**Problem**
Scan the data beneath this task and copy each line that includes "agent".

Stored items

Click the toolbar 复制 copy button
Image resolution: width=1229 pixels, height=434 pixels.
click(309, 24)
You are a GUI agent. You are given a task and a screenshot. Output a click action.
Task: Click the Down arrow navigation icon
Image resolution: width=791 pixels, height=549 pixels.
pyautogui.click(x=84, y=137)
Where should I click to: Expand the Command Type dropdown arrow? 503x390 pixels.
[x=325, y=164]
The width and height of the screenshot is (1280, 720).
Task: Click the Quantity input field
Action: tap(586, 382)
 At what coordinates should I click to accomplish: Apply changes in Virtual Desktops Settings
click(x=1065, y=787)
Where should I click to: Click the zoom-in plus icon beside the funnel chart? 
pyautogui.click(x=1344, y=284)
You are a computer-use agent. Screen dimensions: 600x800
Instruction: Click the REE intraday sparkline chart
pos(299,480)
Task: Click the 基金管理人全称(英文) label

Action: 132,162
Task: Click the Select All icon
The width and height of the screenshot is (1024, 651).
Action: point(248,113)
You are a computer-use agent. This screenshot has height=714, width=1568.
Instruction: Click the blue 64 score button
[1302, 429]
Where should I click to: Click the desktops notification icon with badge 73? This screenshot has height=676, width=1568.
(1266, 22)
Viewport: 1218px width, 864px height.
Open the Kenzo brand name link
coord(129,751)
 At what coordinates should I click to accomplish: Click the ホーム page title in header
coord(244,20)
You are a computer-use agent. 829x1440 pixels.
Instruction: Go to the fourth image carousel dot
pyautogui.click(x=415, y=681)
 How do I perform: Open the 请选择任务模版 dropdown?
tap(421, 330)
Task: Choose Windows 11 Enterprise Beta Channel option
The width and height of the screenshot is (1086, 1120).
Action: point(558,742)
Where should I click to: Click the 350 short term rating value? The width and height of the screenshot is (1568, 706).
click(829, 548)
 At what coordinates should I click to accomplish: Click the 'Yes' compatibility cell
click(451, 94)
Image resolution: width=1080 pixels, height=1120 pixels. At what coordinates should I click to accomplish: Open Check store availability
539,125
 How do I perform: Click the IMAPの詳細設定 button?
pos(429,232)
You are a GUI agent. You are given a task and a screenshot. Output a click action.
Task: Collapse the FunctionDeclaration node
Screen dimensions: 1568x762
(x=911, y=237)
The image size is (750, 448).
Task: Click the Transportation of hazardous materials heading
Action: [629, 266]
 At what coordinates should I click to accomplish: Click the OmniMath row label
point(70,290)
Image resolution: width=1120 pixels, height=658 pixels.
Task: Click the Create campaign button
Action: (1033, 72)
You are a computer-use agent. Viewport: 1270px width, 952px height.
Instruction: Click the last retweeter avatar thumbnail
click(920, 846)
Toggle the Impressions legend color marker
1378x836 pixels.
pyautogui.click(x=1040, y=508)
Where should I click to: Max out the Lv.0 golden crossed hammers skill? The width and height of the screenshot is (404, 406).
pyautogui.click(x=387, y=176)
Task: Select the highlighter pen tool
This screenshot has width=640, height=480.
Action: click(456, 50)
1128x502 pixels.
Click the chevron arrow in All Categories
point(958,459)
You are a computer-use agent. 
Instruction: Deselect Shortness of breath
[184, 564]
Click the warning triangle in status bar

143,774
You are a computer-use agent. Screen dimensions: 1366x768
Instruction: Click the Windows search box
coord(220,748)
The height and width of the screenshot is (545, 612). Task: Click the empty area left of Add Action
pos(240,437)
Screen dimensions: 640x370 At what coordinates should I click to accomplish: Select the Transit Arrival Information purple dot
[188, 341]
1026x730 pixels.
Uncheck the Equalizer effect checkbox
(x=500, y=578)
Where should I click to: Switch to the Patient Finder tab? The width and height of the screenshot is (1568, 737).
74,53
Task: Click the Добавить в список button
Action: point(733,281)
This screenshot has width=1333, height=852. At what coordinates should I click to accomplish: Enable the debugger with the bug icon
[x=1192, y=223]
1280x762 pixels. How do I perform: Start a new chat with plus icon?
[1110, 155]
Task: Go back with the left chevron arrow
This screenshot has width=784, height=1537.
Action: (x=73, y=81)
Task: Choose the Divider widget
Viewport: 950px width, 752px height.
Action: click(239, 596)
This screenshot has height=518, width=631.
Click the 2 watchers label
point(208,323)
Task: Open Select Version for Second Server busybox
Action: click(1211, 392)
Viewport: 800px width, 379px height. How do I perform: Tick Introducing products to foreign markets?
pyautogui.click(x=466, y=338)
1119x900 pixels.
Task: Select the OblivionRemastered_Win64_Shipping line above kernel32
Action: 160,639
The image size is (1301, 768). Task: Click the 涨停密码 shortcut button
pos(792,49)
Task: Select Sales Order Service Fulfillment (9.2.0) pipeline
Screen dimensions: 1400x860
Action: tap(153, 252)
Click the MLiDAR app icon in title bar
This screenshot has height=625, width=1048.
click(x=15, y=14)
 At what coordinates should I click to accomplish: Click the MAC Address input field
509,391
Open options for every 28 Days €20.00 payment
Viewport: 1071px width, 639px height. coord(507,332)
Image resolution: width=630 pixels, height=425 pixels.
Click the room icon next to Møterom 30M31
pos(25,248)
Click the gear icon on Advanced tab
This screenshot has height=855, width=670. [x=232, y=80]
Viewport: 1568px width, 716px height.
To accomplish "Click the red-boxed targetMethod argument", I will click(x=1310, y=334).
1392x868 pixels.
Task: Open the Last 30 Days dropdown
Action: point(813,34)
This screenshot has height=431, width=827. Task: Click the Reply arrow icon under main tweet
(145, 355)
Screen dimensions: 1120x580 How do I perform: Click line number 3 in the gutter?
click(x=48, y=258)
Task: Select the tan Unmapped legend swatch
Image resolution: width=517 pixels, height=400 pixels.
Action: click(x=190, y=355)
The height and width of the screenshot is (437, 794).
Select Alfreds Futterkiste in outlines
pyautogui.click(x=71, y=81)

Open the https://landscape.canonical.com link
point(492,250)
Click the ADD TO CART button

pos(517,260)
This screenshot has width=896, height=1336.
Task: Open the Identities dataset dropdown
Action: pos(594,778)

**Written solution**
You are a GUI agent. You are given a task and a screenshot. Output a click action.
You are a computer-use agent. Screen dimensions: 600x800
You are a computer-use agent. This screenshot has height=714, width=1568.
You are a computer-use agent. 829x1440 pixels.
You are a GUI agent. You are given a task and a screenshot. Output a click action.
You are a computer-use agent. Viewport: 1270px width, 952px height.
You are a computer-use agent. 
You are a computer-use agent. Screen dimensions: 1366x768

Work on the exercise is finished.